Human RGS2, RGS3 and rat RGS4 were cloned into pcDNA3.1/myc-His (Invitrogen). Expression of myc-tagged RGS2, 3 and 4 was confirmed by Western blotting using an anti-myc antibody (New England Biolabs). To examine RGS protein function, cells were transiently co-transfected with the DNA for both myc-tagged RGS and an eGFP-tagged biosensor to detect either inositol 1,4,5-trisphosphate (InsP₃ ) production (eGFP-PH) or diacylglycerol (DAG) production (eGFP-PKCC1₂). The eGFP-PH construct is the eGFP-tagged PH domain of phospholipase C1. At rest eGFP-PH is localised to the plasma membrane, but upon agonist stimulation it becomes cytoslic as InsP₃ is produced (Nash et al., 2001). The eGFP-PKCgC1₂ construct is the DAG binding domain of the C1₂ region of PKC coupled to eGFP. Under resting conditions it has a cytosolic localisation, but upon agonist stimulation and DAG production it is recruited to the plasma membrane (Oancea & Meyer, 1998). All data are the mean ± s.e.mean for n cells in 3 experiments.

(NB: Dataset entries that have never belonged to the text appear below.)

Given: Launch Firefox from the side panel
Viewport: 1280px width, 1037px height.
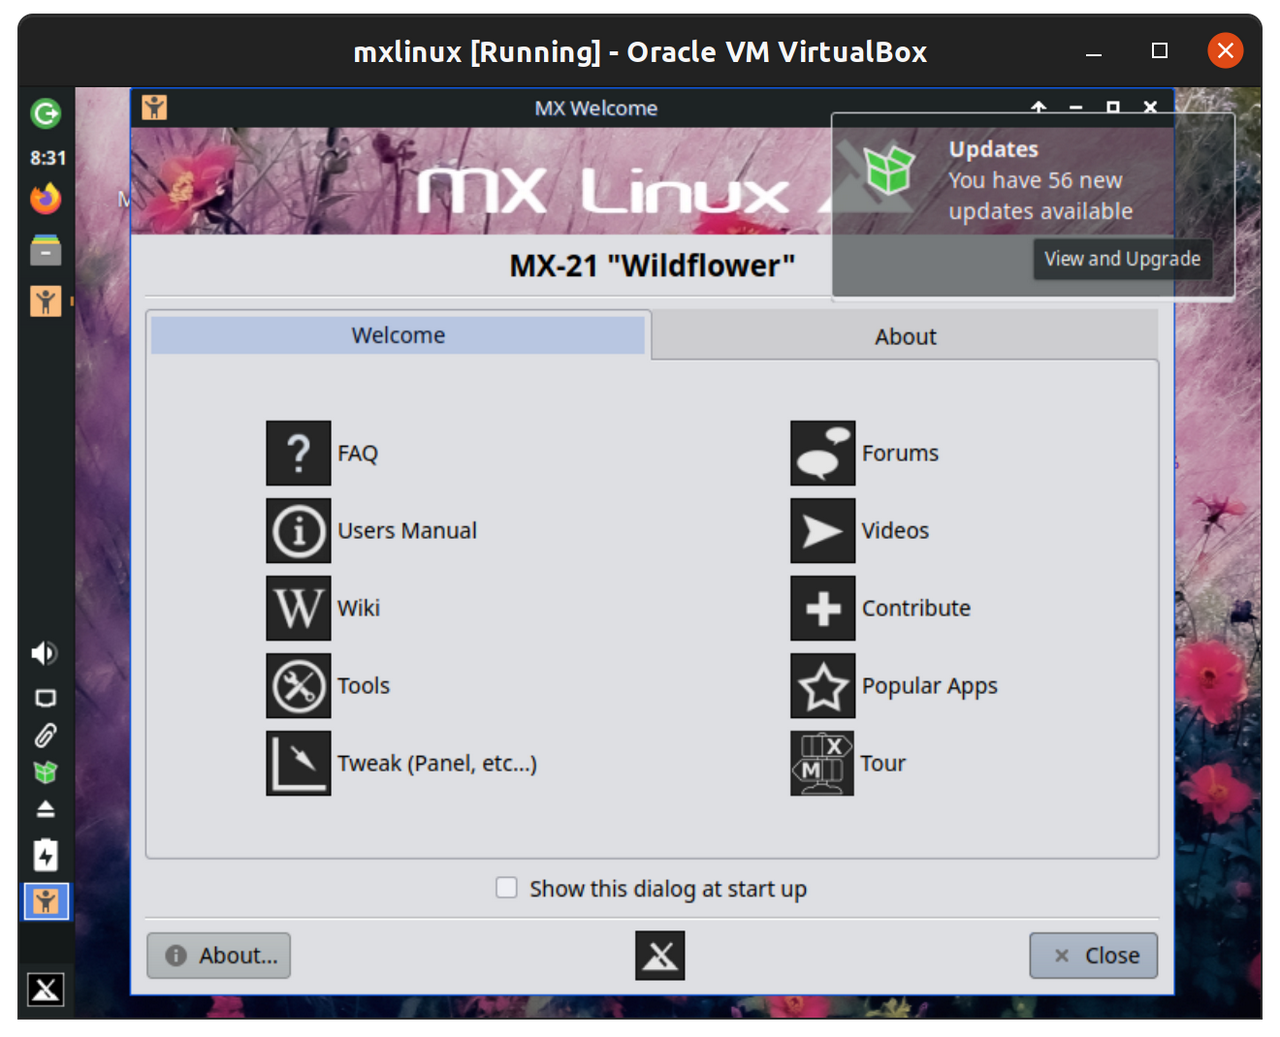Looking at the screenshot, I should [45, 199].
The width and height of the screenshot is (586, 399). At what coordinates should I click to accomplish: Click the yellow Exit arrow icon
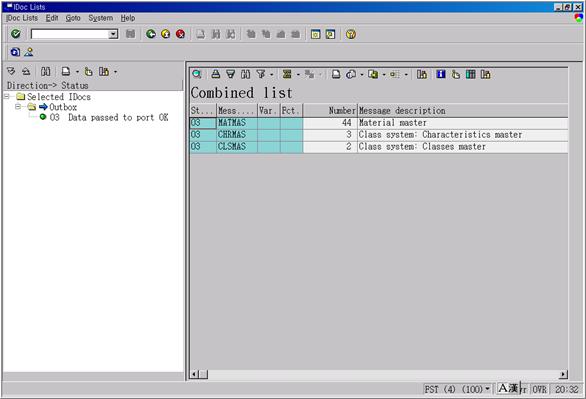[166, 34]
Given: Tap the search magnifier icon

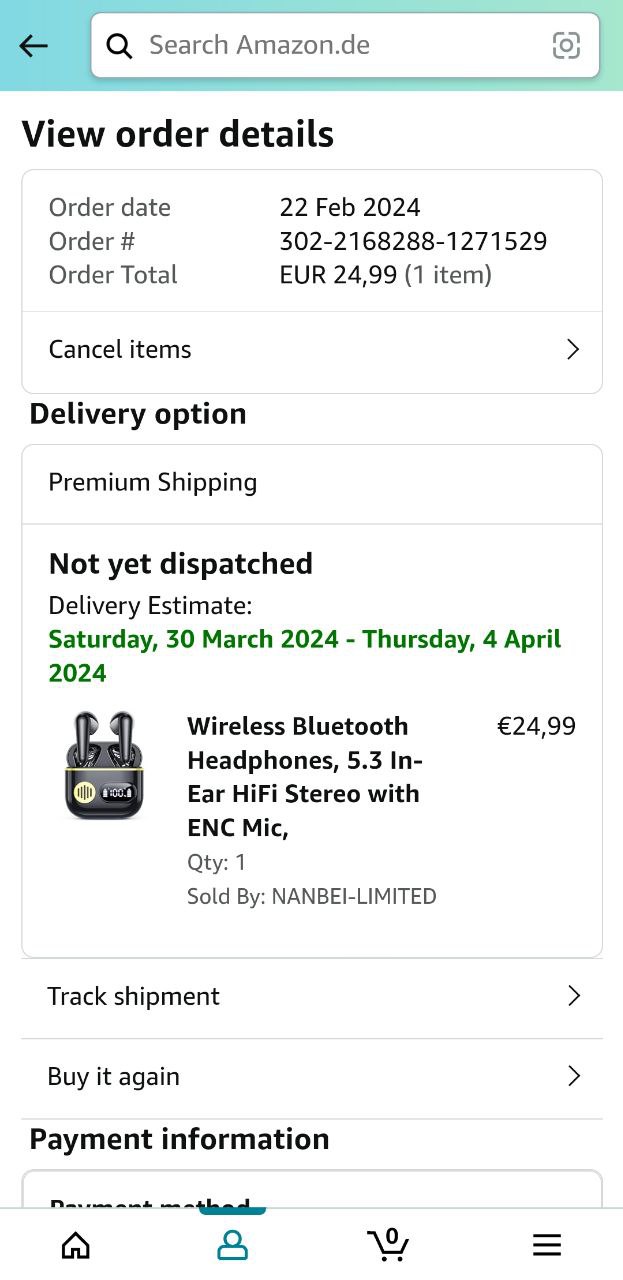Looking at the screenshot, I should pos(120,46).
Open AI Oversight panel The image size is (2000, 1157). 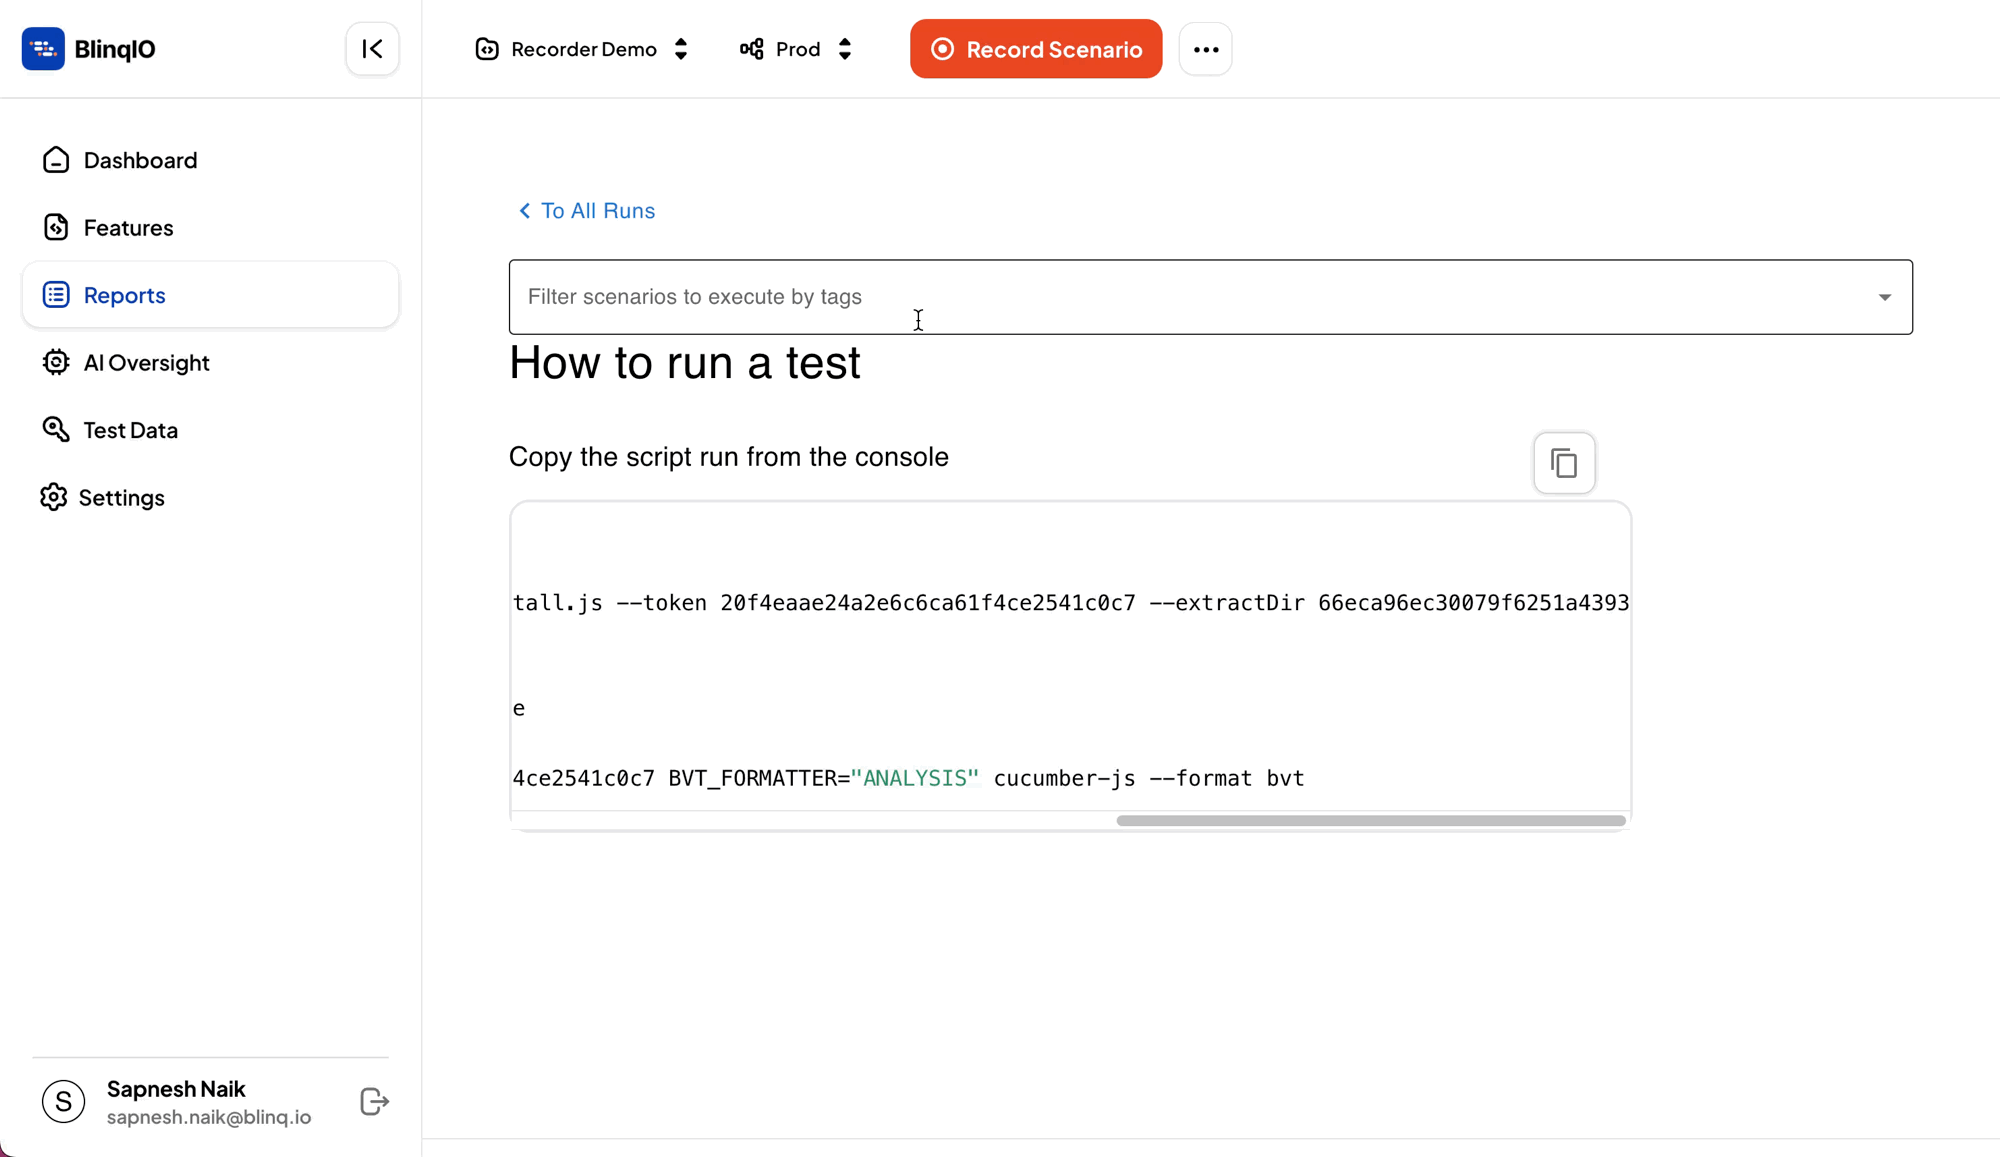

In HEK293/M₃ cells transiently transfected with eGFP-PH alone a 4.2±0.5 (n=19) fold increase in cytosolic eGFP fluorescence (F/Fo) was seen in response to a maximal concentration of methacholine (100µM). This was reduced to 2.9±0.3 (n=26; P<0.05; one-way ANOVA with Dunnett's test throughout) and 1.9±0.3 (n=20; P<0.001) in cells co-transfected with either 1.5µg/well (10cm²) RGS2myc or RGS3myc respectively. Co-transfection with RGS4myc had no effect (4.4±0.3, n=19). Using 1.5mg/well of DNA the RGS3myc construct was found to express at a higher level than either the RGS2myc or RGS4myc construct. When using a matched level of expression (0.5mg/well of RGS3myc DNA), RGS3myc-mediated inhibition was similar to that of RGS2myc (2.8±0.2, n=35; P<0.05 versus control). The same pattern of inhibition was seen using the DAG sensor. In cells transfected with eGFP-PKCC1₂ alone a 3.1±0.3 (n=25) fold decrease in cytosolic eGFP fluorescence (1/(F/F_o)) was seen in response to 100µM methacholine. This was reduced to 1.5±0.1 (n=13; P<0.001) and 1.3±0.1 (n=30; P<0.001) in cells co-transfected with RGS2myc or RGS3myc respectively. Once again in cells co-transfected with RGS4myc the response was unaffected (3.0±0.4, n=20). An identical pattern of results was seen using untagged RGS proteins, although in the absence of the myc tag, expression levels could not be matched.

In summary, single cell imaging of InsP₃ and DAG production reveals that RGS2 and RGS₃ , but not RGS4 inhibit G_q-mediated muscarinic M3 signalling in HEK 293/M₃ cells.

Hepler, J.R. (1999) Trends Pharmacol. Sci. 20, 376-382.
Nash, M.S. et al., (2001) Biochem J. 356, 137-142.
Oancea, E. & Meyer, T. (1998) Cell 95, 307-318.